### Required action
Return the records below exactly; pictures stay out.

[Collected data entries]
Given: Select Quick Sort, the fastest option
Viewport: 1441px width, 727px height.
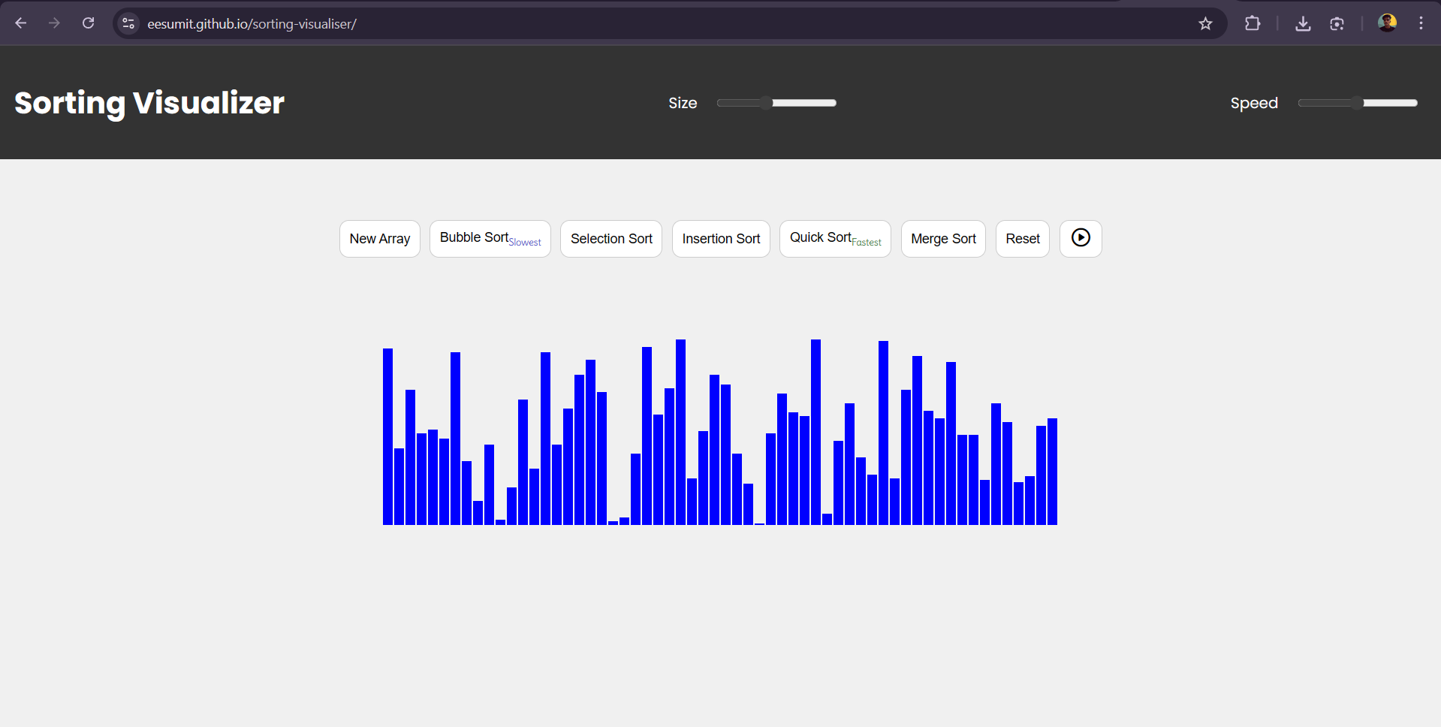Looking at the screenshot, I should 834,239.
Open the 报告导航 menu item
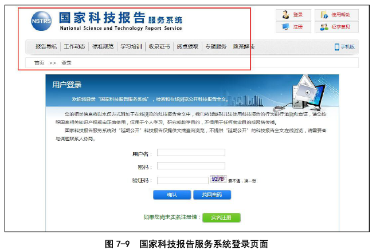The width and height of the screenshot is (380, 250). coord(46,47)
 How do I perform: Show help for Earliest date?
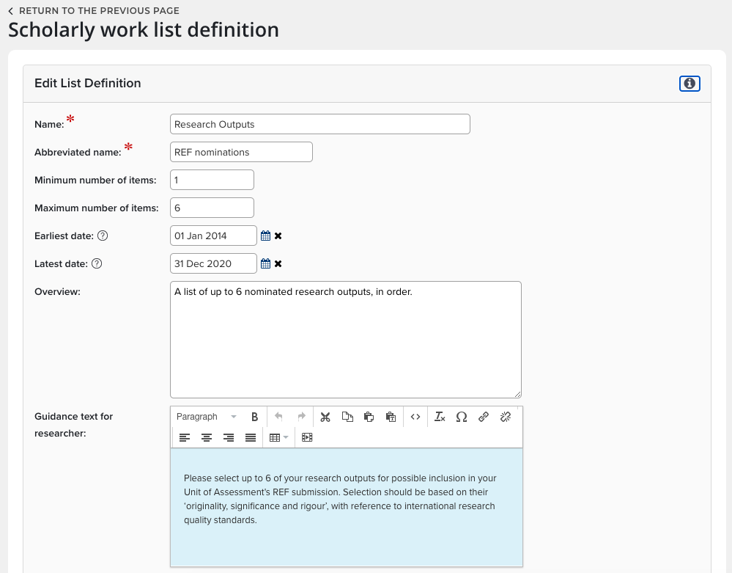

### Solution to this problem
Given: Select Quick Sort, the fastest option
Viewport: 1441px width, 727px height.
Looking at the screenshot, I should 834,239.
Open the 报告导航 menu item
The width and height of the screenshot is (380, 250). coord(46,47)
 How do I perform: Show help for Earliest date?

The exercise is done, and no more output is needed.